Dataset excerpts:
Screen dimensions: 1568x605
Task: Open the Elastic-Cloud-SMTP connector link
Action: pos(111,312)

---

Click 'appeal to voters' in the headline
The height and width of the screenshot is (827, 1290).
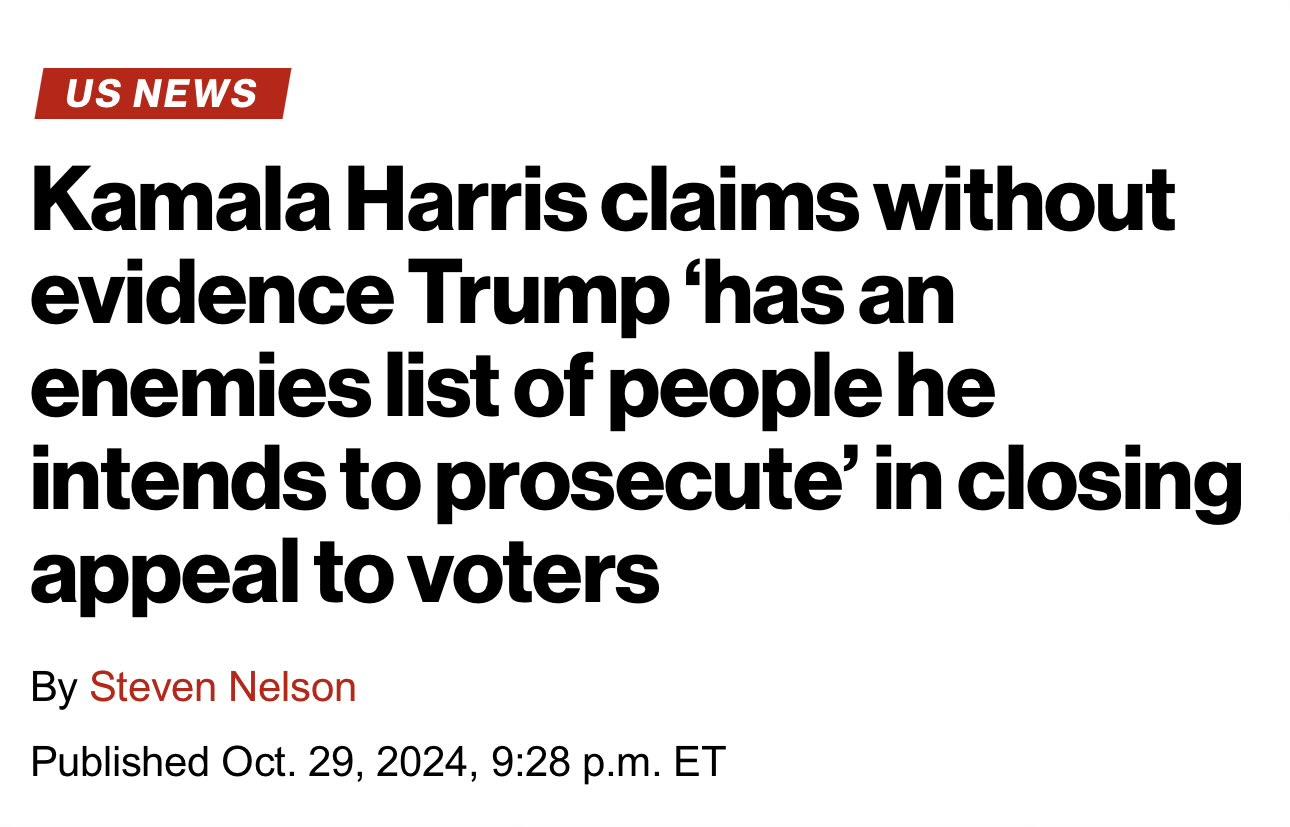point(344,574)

==

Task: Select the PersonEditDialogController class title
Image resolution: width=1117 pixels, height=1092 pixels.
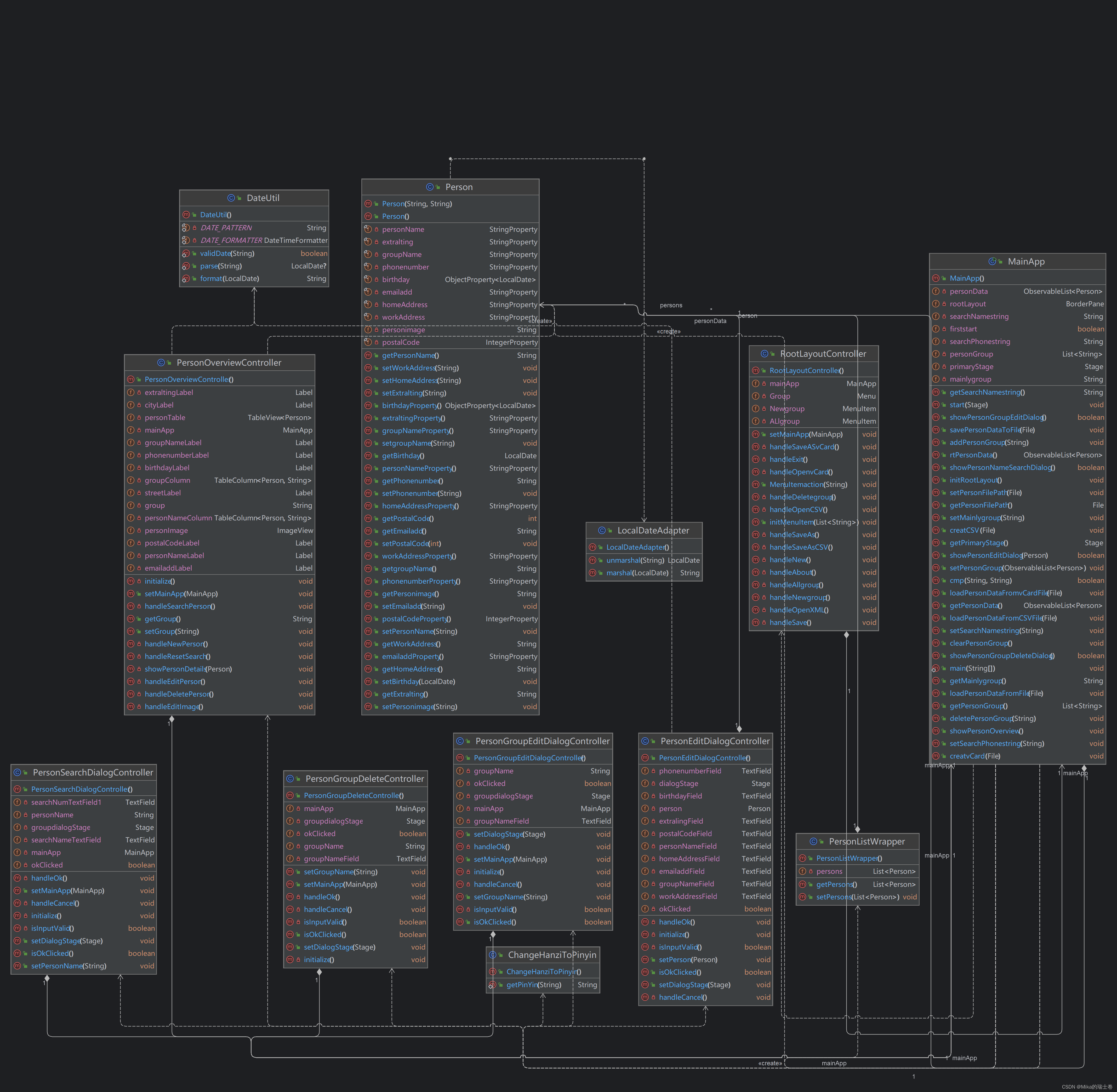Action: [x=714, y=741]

Written problem:
Please copy out the data word for word, from the line holding "Screen dimensions: 1568x605" through the line holding "Action: pos(111,312)", inclusive.

Reply to the exercise:
Screen dimensions: 1568x605
Task: Open the Elastic-Cloud-SMTP connector link
Action: pos(111,312)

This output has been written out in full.